ERROR: Project file:///home/a/b/c has a 'pyproject.toml' and its build backend is missing the 'build_editable' hook. Since it does not have a 'setup.py' nor a 'setup.cfg', it cannot be installed in editable mode. Consider using a build backend that supports PEP 660.

based on some quick searching, I'm not clear if there's a way to get SETUPTOOLS_ENABLE_FEATURES to work for me...

Hi @qci-amos, please note the following caveat for SETUPTOOLS_ENABLE_FEATURES:

Finally, as long as pip allows it, you can use the environment variable SETUPTOOLS_ENABLE_FEATURES="legacy-editable" to fallback to access the previous implementation and be bug-by-bug compatible.

Pip no longer allows backends to not implement PEP 660. So that is no longer an option.

What's at stake for me is the ability to use vscode/pylance with my editable repos

I think the right question here is to ask how vscode and pylance allow you to pass customised --config-settings to pip.

I think the right question here is to ask how vscode and pylance allow you to pass customised --config-settings to pip.

Well to be clear, what I don't currently have a solution for is how to use --config-settings in the case of pip install -r.

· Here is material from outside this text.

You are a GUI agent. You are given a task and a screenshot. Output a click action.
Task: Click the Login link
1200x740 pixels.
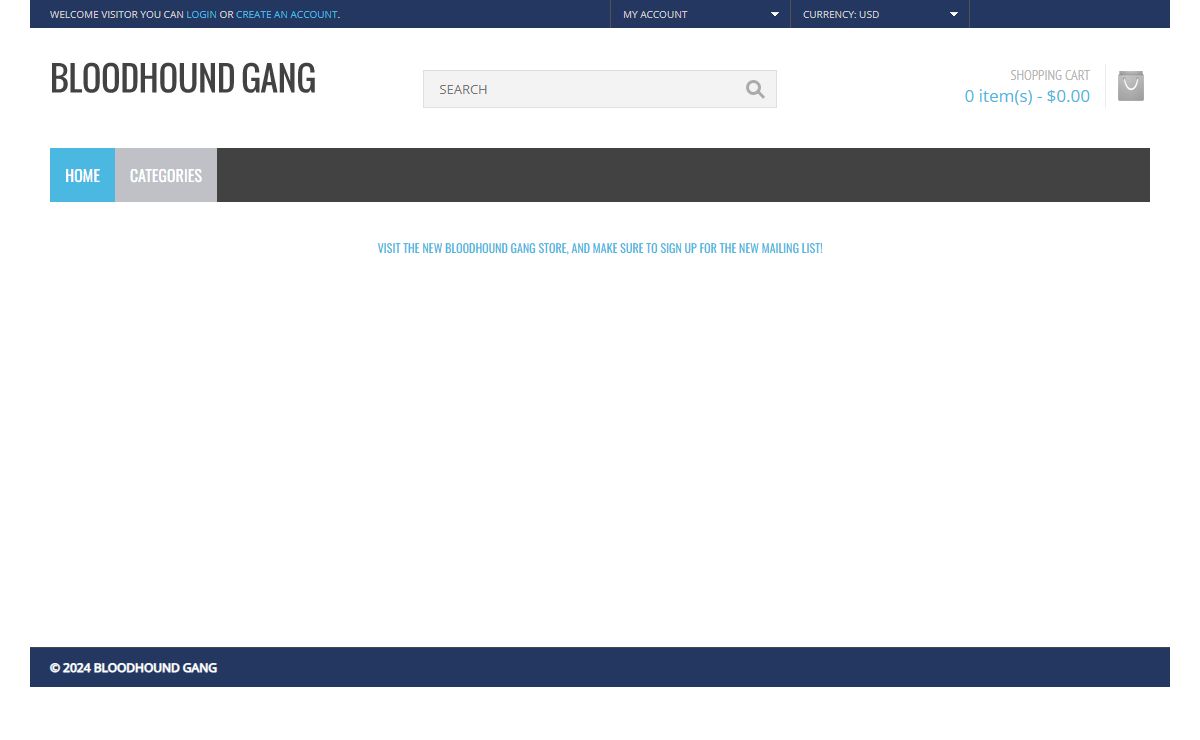(201, 14)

I've been having that discussion here: pypa/pip#12310

shouldn't this just be an option:

mypackage = { path = "../mypackage/", develop = true, editable_mode=strict}

then poetry can pass that flag along when installing?

or even

mypackage = { path = "../mypackage/", develop = true, flags={editble_mode: strict} }

so we have full control over how packages are installed going forward as tooling changes without poetry needing to know about all possible flags

probably should even have a set_env={....} option for package-specific stuff too. with the explosion of build backends, theres a ton of package-specific environment stuff that can even vary between deps (especially in some of the gpu-specific settings)

shouldn't this just be an option:\n\nmypackage = { path = "../mypackage/", develop = true, editable_mode=strict}

Not really. This does not look like something setuptools would work with.

Setuptools is a build backed and does not directly work with dependencies. It also does not do any installation.

Yes, it has a config settings flag. Look at docs for the build command.

Even though you can pass a dict to setuptools via config_settings, the dict you are proposing doesn't make much sense to setuptools, in my opinion (support by build is the least of the concerns, to be honest).

Setuptools handle the build of a single distribution as a whole. It does not make sense to express editable installations piecewise, package by package.

There is already package-dir for expressing explicit paths to packages. Reworking it to path in the way you are suggesting would require major incompatible changes. Finally, what is the difference between develop and editable? These 2 settings seem redundant.

If you want to pass editable-mode=strict via config settings, you already can do that in the current version of setuptools.